• What to do:
The lines from the first line of the entries through the line containing "Task: Click the Rangebound product chart icon" are to be repeated exactly, with both of those lines included.

• Dataset records:
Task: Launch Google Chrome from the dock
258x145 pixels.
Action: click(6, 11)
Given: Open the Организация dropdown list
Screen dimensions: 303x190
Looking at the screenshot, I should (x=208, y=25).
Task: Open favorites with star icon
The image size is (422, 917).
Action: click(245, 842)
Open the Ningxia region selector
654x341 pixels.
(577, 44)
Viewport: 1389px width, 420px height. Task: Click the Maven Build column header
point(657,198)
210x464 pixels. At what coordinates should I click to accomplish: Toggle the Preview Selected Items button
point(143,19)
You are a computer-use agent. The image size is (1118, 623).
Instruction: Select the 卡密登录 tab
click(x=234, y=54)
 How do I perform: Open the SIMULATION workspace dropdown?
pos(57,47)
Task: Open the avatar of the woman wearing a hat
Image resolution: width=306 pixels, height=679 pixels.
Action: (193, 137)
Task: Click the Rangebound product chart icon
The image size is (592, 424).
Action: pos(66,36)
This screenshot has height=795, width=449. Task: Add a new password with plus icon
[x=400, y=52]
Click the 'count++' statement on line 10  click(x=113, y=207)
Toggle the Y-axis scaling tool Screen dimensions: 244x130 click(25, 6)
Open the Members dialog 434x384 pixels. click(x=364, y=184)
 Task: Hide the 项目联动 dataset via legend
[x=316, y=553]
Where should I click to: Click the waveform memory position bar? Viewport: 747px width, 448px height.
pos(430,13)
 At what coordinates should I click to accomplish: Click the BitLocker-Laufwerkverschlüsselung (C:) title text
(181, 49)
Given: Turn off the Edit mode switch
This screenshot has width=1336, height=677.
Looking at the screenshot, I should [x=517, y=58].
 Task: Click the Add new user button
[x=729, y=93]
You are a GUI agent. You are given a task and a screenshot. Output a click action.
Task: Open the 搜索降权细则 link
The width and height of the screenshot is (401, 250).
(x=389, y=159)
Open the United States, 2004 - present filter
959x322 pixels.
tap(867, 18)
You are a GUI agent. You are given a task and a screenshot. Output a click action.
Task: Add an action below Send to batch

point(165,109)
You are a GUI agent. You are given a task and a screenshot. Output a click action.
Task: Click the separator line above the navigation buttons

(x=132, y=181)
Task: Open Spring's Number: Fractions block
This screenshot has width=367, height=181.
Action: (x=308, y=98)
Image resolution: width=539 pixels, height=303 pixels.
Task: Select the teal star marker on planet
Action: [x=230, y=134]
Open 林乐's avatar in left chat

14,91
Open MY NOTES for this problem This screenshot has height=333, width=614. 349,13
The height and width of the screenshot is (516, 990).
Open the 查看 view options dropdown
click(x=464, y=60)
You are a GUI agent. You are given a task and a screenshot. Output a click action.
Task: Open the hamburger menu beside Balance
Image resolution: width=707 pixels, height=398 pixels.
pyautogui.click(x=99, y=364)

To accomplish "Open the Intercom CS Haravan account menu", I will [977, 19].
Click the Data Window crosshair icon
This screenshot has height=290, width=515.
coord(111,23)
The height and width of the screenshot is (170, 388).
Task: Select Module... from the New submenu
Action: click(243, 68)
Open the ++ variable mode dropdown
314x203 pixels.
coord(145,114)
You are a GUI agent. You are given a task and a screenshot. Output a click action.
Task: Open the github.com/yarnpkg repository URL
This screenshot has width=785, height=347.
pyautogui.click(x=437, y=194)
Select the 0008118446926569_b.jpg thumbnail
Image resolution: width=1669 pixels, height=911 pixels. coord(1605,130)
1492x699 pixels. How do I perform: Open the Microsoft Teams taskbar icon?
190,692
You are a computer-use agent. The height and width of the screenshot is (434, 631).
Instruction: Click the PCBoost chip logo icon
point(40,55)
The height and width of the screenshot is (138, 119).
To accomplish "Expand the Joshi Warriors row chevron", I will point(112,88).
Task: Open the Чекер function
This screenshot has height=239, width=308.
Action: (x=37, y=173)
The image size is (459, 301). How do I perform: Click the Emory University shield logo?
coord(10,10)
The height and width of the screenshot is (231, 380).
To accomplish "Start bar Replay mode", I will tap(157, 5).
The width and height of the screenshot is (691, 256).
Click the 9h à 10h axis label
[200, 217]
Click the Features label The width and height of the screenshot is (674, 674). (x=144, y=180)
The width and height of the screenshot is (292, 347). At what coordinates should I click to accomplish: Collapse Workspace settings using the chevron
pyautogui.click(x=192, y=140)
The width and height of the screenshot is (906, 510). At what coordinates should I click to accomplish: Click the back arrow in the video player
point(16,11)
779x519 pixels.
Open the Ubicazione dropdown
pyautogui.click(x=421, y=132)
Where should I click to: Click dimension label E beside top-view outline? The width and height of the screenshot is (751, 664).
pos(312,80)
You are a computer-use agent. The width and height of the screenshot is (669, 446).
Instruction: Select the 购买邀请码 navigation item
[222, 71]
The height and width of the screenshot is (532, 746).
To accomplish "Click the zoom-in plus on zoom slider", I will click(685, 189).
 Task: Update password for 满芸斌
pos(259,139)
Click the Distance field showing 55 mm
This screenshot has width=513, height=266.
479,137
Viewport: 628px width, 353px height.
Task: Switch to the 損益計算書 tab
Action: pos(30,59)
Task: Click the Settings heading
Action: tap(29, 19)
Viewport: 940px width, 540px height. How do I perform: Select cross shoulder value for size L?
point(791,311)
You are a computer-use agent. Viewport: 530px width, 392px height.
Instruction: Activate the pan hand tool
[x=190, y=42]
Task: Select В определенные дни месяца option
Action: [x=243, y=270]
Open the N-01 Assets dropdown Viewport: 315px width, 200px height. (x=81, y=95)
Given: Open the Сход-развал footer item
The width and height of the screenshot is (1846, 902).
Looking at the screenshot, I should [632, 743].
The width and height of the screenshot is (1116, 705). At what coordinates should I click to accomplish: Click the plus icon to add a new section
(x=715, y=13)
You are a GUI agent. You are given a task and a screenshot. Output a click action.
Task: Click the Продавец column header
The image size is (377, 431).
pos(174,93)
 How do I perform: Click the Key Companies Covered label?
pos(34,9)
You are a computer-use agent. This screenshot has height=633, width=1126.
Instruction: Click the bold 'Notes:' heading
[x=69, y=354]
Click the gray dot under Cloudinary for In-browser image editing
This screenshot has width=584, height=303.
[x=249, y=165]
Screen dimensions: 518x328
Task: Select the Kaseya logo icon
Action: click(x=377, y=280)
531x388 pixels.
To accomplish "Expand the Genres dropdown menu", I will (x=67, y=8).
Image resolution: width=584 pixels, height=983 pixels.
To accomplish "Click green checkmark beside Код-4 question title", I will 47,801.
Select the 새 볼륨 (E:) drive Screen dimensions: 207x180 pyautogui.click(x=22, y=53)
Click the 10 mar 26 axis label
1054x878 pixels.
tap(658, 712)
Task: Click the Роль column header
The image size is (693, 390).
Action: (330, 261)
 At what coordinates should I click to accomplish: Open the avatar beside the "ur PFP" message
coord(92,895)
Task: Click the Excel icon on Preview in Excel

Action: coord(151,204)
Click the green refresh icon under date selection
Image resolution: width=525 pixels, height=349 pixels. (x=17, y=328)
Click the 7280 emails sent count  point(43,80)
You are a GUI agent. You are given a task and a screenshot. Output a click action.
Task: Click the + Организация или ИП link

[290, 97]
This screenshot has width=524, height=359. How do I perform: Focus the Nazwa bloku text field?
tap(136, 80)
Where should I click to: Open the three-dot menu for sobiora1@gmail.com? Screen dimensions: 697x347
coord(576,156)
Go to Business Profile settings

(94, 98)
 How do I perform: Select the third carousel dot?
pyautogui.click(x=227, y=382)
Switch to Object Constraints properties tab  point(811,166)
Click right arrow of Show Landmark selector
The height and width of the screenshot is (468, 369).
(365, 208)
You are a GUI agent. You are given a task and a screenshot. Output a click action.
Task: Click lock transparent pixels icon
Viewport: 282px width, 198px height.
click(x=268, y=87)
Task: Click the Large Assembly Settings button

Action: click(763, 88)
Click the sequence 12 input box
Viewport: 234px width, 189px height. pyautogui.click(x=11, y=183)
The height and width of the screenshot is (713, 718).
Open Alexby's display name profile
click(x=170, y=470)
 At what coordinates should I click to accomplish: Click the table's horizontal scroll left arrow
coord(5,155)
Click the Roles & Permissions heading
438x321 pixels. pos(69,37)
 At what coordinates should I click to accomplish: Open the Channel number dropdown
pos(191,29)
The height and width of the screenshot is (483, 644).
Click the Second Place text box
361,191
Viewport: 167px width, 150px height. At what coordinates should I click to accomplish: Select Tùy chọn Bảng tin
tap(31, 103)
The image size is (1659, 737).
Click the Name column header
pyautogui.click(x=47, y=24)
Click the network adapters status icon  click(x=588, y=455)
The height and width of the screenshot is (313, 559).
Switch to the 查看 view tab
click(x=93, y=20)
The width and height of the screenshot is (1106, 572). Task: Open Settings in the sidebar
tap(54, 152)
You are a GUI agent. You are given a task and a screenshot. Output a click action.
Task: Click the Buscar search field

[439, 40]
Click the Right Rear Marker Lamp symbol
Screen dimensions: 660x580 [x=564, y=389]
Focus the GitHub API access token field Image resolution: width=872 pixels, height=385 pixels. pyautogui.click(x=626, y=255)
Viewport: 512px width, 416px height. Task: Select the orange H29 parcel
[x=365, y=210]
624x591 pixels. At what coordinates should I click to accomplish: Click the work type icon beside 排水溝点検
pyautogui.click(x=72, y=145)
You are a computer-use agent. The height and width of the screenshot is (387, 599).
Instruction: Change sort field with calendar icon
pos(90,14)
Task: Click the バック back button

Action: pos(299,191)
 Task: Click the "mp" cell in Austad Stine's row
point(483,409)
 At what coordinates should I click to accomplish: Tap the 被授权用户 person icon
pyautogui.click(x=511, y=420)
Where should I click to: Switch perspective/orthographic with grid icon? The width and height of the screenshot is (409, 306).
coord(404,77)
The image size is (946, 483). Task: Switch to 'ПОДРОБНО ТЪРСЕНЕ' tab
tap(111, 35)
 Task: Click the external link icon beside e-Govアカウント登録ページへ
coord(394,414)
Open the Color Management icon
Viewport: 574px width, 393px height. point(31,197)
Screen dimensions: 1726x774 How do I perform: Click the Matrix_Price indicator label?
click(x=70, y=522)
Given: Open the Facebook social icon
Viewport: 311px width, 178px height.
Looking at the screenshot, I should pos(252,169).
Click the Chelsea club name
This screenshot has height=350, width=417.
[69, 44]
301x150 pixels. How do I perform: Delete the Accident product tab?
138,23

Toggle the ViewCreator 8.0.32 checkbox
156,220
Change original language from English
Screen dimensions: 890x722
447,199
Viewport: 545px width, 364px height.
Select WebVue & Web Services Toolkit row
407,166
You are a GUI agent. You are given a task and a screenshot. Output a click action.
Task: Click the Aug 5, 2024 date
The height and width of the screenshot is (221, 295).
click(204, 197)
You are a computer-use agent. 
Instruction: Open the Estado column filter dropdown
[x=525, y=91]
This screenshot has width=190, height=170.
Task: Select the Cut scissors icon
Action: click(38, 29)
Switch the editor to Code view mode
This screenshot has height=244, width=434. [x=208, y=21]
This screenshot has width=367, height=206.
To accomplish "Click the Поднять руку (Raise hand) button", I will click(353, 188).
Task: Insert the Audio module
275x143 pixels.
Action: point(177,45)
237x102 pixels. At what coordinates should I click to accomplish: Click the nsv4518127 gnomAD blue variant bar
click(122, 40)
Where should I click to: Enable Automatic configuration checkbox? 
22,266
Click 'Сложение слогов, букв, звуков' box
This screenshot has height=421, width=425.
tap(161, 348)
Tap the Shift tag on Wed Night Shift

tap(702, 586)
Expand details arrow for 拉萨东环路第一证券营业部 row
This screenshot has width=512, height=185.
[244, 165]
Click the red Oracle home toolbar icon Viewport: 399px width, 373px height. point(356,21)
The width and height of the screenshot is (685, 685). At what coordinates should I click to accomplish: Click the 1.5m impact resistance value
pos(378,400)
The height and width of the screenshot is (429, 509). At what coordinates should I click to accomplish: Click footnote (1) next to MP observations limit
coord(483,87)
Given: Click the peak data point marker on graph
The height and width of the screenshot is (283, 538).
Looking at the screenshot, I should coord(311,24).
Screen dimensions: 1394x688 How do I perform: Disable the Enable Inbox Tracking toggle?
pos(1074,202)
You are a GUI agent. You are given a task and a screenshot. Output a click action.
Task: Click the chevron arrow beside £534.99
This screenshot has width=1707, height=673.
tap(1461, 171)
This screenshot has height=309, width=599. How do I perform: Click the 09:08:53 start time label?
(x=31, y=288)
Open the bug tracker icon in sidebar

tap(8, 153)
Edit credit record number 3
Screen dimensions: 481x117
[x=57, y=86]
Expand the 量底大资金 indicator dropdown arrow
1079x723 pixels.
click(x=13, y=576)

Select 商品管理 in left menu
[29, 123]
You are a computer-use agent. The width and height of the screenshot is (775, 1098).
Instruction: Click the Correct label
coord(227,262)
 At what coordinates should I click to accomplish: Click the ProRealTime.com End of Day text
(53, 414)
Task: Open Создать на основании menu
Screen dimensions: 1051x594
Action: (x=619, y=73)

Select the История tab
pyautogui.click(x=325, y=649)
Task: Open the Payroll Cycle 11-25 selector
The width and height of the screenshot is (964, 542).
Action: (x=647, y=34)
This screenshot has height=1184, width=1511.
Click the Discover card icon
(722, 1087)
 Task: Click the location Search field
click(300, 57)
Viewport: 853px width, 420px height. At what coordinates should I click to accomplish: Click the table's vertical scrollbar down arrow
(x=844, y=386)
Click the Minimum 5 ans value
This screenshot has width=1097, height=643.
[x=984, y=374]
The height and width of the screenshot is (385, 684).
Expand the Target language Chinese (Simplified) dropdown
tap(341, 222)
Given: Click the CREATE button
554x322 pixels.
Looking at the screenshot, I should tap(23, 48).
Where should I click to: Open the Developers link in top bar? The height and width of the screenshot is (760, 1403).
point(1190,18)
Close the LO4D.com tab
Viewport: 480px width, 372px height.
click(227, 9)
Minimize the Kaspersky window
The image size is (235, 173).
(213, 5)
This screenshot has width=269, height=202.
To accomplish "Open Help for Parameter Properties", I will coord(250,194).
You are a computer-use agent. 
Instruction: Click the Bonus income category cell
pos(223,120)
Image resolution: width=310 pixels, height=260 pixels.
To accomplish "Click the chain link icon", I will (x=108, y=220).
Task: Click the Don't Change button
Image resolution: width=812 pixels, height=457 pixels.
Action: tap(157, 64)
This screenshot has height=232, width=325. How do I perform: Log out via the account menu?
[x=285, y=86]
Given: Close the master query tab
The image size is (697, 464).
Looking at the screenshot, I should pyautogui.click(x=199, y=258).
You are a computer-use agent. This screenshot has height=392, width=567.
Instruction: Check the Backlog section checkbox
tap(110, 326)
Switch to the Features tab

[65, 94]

• Response:
Task: Launch Google Chrome from the dock
258x145 pixels.
Action: click(6, 11)
Given: Open the Организация dropdown list
Screen dimensions: 303x190
Looking at the screenshot, I should (x=208, y=25).
Task: Open favorites with star icon
The image size is (422, 917).
Action: click(245, 842)
Open the Ningxia region selector
654x341 pixels.
(577, 44)
Viewport: 1389px width, 420px height. Task: Click the Maven Build column header
point(657,198)
210x464 pixels. At what coordinates should I click to accomplish: Toggle the Preview Selected Items button
point(143,19)
You are a computer-use agent. The image size is (1118, 623).
Instruction: Select the 卡密登录 tab
click(x=234, y=54)
 How do I perform: Open the SIMULATION workspace dropdown?
pos(57,47)
Task: Open the avatar of the woman wearing a hat
Image resolution: width=306 pixels, height=679 pixels.
Action: (193, 137)
Task: Click the Rangebound product chart icon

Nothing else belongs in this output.